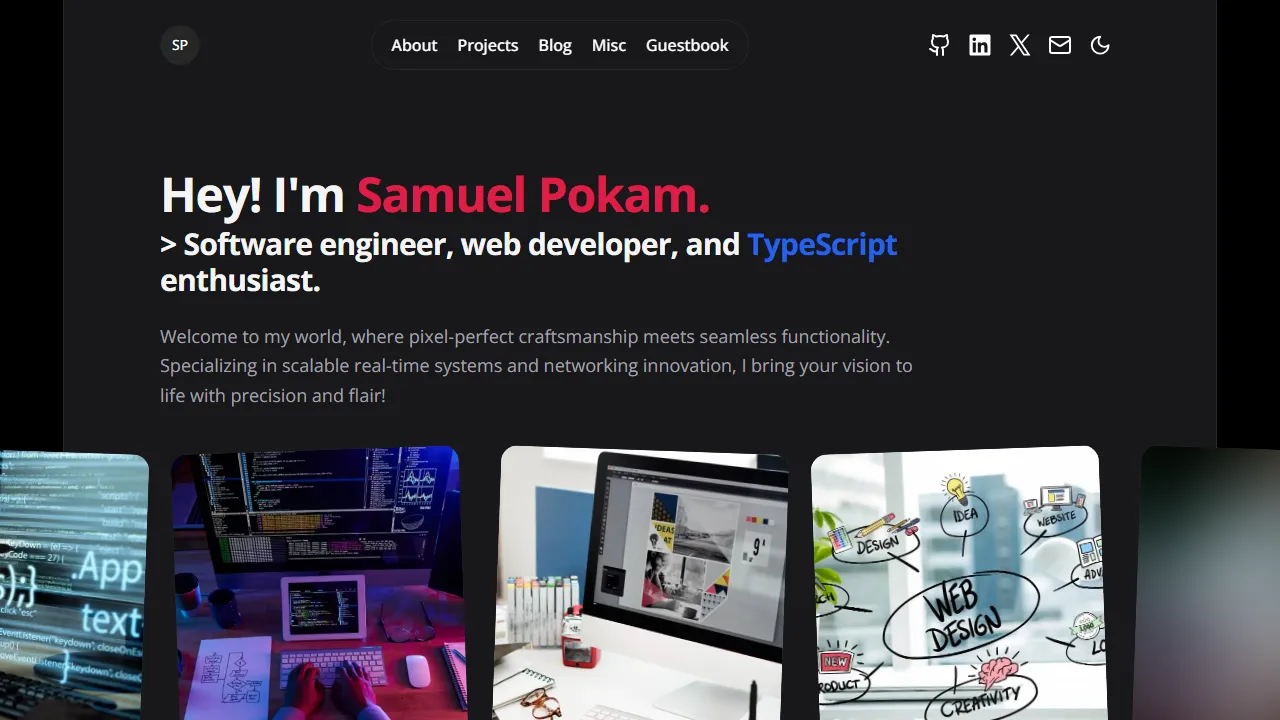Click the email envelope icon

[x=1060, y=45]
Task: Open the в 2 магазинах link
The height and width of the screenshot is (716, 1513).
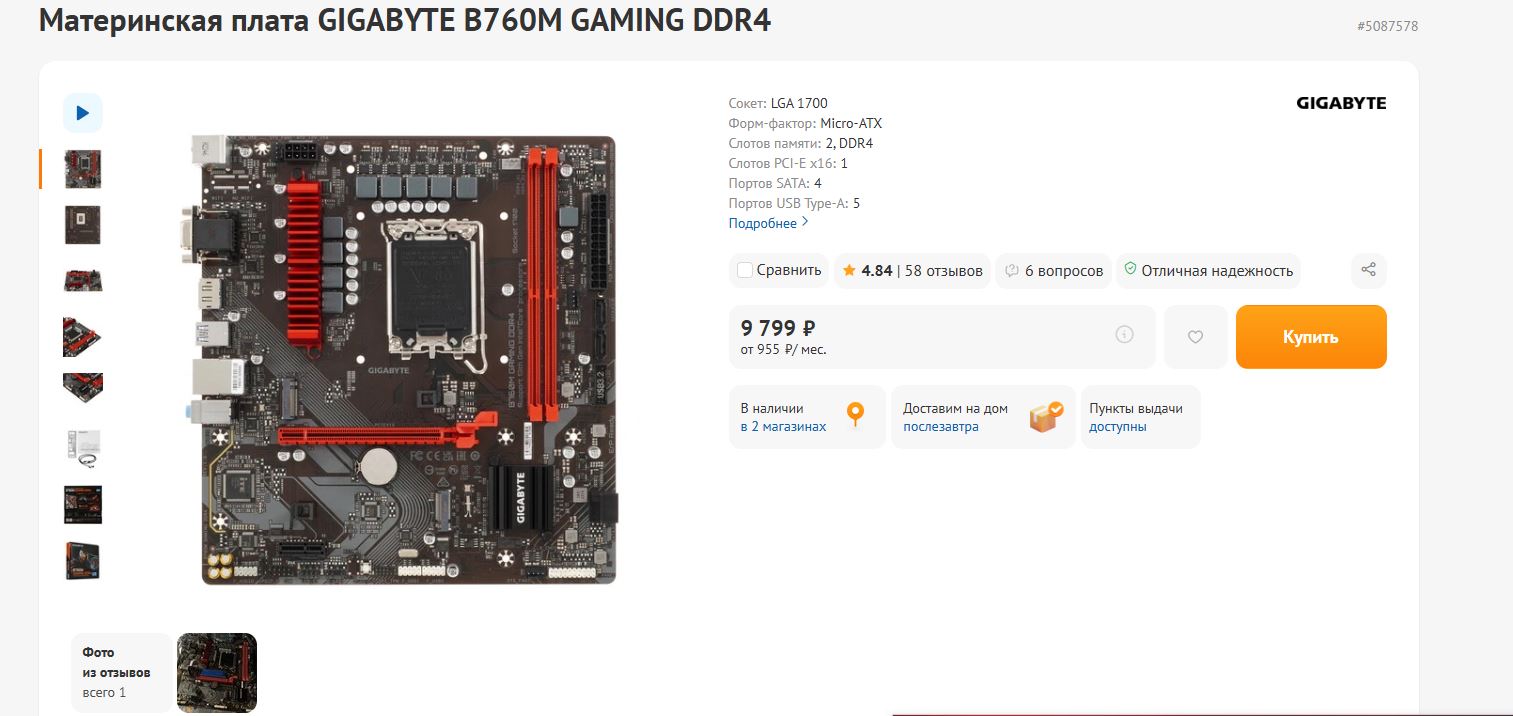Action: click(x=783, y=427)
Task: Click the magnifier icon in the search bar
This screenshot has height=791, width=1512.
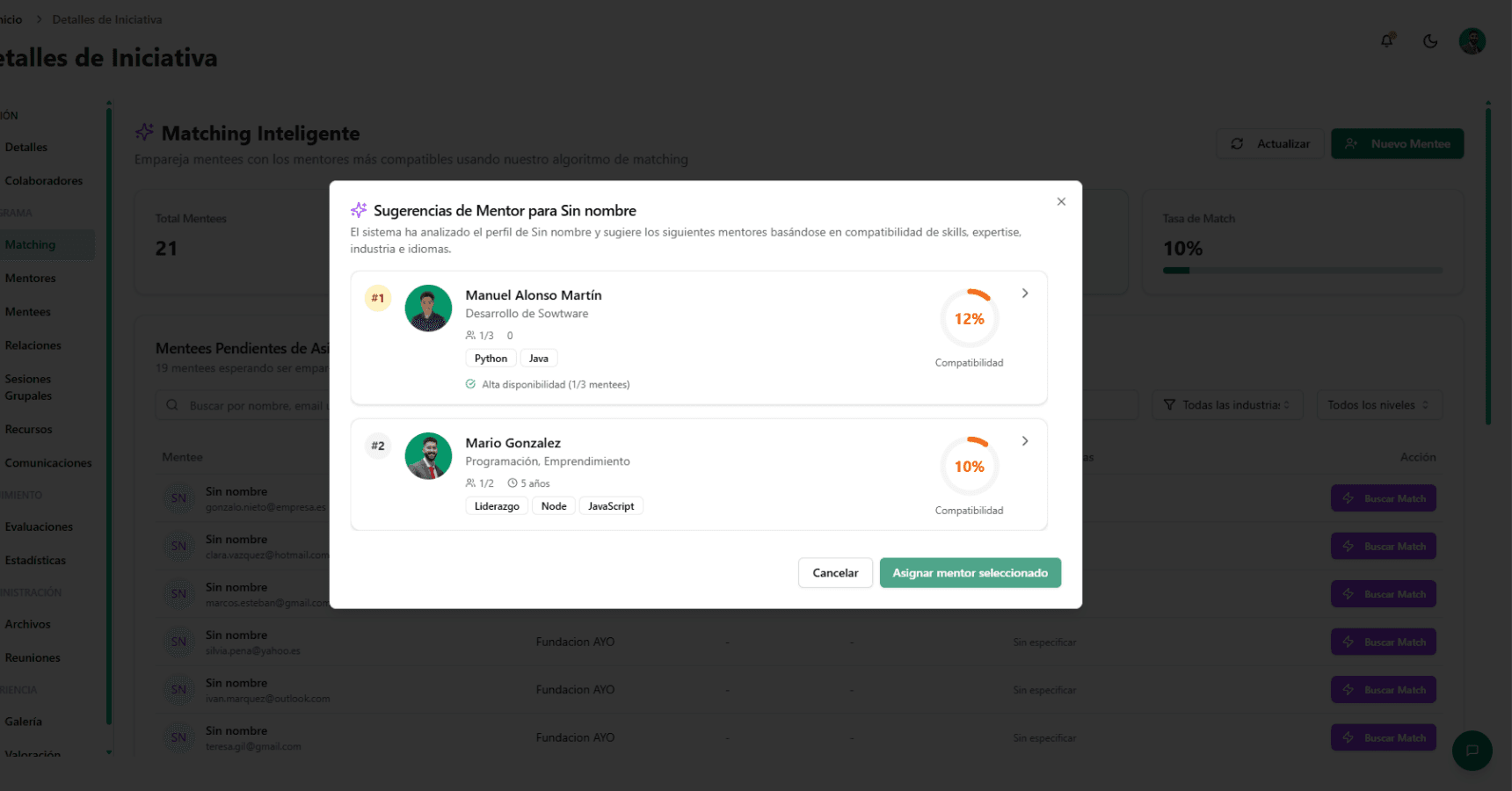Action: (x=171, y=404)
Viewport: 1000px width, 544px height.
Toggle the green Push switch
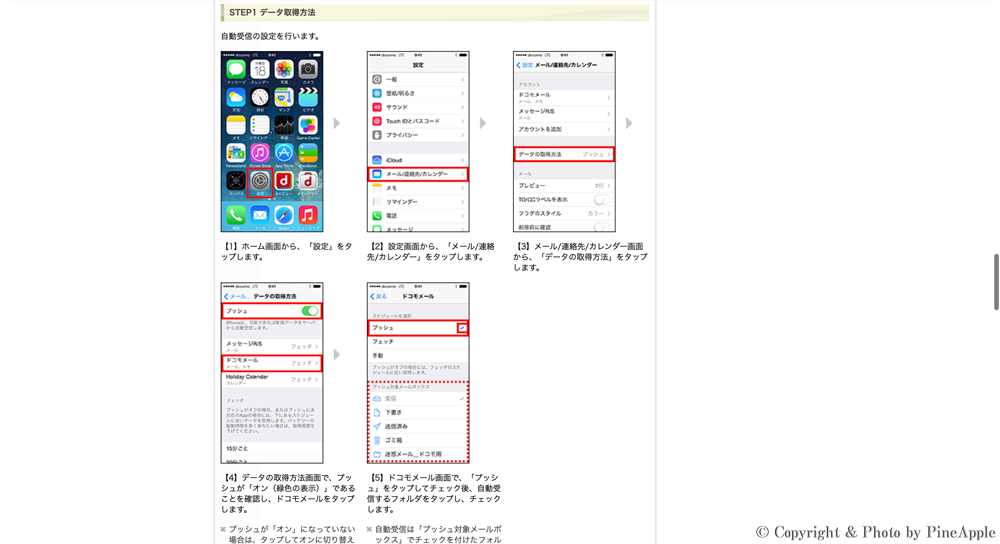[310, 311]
**********
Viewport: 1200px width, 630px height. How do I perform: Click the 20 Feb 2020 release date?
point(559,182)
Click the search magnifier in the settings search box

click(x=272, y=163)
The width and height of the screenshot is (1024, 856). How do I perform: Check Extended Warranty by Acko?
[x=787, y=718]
**********
_PROBLEM DETAILS_
Search the entries above for "Task". Show every line that has it.

_FINISHED EXERCISE_
Task: Open the в 2 магазинах link
Task: Click the magnifier icon in the search bar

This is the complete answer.